25 May 2008

Fishermen on strike!

We left Saint-Aignan about noon last Saturday for a week in a gîte rural — a little vacation rental house — on the Ile d'Oléron. We had never been down there before. Oléron is just south of La Rochelle and Rochefort, and not very far north of Bordeaux, on the French Atlantic coast.

The island is linked to the mainland (le continent) by a high-rise bridge (known on the Ile d'Oléron as le viaduc). It's about a four-hour drive from Saint-Aignan and we left at noon. At 3:30 p.m. we drove through Marennes, the last town on the continent, and were ready to cross the bridge and enjoy being on the island. No such luck.

A plume of black smoke along the highway
leading to the bridge at Oléron

As we drove out of Marennes, traffic came to a halt. We didn't know why, but we saw a huge plume of dark black smoke off in the distance. Was it a fire? An accident of some other kind? Why were cars just inching ahead? Why didn't we see any firetrucks, ambulances, or other emergency vehicles? We turned on the radio, but we couldn't get any news.

This was the traffic back-up caused by a protest
last Saturday at the Ile d'Oléron bridge.

As we sat there in the car for about an hour, wondering what was going on, we would see the plume of smoke thin out and then suddenly thicken up and get blacker and uglier every few minutes. I thought things like tanks of fuel or cans of paint might be exploding in a big fire. Traffic wasn't really moving, and very few cars were passing us heading in the opposite direction, coming off the island.

This was the commercial fishermen's protest banner. It says:
"Fishermen on strike. Fish not expensive. Diesel fuel too expensive."

When we finally had advanced far enough, we found out what the problem was: a protest. We had heard about France's commercial fishermen, les marins-pêcheurs, being on strike. The labor action was just starting late in the week. But on Saturday, a group of fishermen had set up a protest site at the foot of the Oléron bridge. They were stopping cars and letting them through just one at a time, and they had built a big bonfire. They were burning old automobile tires. Every time they threw another tire or two on the fire, the smoke blackened and thickened.

Luckily for us, oysters and clams
were still available at markets on the island.

We finally arrived at our rental house about 5:00 p.m., an hour later than we thought. For the whole week we were on the island, the fishing harbors were closed. There was no fish available for sale in the supermarkets or at outdoor markets. For the entire week, we didn't try to leave the island because the demonstration and big traffic back-up continued (but that was okay with us).

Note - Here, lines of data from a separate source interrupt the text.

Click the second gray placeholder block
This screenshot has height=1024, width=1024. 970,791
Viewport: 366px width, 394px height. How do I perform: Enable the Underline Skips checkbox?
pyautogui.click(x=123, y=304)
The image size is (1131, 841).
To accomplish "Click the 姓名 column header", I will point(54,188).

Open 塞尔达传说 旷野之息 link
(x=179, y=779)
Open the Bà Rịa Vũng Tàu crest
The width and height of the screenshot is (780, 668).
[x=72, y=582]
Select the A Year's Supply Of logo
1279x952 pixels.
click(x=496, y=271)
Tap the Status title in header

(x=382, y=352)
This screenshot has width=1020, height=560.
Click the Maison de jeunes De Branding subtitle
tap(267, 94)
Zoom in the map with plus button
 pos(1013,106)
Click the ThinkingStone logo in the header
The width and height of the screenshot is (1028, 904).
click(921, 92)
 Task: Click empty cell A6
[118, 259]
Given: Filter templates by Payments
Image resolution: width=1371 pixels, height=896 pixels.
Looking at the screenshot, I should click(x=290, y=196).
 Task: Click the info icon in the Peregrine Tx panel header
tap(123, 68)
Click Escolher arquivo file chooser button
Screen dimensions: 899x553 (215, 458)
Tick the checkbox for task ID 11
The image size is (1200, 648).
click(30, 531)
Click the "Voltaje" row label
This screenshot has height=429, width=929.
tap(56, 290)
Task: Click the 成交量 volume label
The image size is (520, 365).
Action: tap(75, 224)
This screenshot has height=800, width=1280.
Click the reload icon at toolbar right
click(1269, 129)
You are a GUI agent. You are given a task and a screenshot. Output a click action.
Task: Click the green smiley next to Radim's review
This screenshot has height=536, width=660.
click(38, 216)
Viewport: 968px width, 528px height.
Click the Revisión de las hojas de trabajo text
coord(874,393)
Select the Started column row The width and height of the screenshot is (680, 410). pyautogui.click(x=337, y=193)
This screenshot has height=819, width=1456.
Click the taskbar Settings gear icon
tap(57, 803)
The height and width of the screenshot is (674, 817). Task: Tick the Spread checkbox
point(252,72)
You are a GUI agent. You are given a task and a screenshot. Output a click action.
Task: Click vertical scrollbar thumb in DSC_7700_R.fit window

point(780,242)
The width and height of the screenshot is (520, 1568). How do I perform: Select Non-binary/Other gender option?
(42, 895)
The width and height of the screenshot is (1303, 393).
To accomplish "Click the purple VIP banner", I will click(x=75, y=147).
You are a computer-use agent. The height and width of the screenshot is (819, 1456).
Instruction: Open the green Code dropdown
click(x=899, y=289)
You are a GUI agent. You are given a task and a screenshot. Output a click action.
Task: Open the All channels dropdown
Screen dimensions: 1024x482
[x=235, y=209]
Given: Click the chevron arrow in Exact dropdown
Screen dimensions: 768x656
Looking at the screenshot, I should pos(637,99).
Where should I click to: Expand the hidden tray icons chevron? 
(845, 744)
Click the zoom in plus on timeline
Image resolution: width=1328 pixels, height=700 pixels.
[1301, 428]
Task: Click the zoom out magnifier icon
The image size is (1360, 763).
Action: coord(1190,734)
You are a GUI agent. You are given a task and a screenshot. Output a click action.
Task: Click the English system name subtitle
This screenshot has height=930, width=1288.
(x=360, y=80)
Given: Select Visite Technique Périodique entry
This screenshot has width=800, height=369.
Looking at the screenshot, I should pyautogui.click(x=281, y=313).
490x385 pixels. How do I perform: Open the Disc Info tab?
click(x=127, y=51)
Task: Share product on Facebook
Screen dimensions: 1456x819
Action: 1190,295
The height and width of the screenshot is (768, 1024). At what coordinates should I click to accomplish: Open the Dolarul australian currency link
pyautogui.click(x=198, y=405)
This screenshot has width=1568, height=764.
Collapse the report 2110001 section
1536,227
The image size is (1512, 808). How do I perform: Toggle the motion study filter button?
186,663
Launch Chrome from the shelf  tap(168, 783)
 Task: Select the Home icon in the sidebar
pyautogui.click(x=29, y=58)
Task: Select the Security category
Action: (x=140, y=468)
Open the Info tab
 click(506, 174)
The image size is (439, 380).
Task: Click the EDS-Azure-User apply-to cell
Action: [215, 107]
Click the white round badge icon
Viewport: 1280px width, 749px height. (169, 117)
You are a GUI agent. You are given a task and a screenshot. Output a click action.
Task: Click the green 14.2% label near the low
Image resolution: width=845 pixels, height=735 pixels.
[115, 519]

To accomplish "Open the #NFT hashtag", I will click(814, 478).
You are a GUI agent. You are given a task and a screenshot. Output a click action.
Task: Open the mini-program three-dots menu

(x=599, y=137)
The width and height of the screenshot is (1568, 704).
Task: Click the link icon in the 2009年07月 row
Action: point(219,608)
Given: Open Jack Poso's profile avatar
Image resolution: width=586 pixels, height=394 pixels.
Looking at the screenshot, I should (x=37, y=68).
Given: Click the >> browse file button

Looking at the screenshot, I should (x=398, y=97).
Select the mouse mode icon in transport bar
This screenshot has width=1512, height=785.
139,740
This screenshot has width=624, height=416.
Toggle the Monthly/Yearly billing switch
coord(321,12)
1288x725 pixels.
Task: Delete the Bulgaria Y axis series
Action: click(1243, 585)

French fishermen were protesting the high price of the diesel fuel they need to run their boats. The boats stayed in port all week. The only seafood available was the stuff that is not fished out of the open sea, since boats couldn't go out. No fin fish, no shrimp. We had to make do with oysters and clams. Poor us.

1 comment:

  1. i remember visiting santorini island years ago and wondering where the seafood was.
    athens, they said.
    where are the blue monkey mosaics from the ancient town preserved in lava like pompeii?
    athens, they said.
    it was gorgeous anyway. i ate tomatoes and cheese. and the beaches etc were fab.
    i hope you all had a good time in spite of no fish.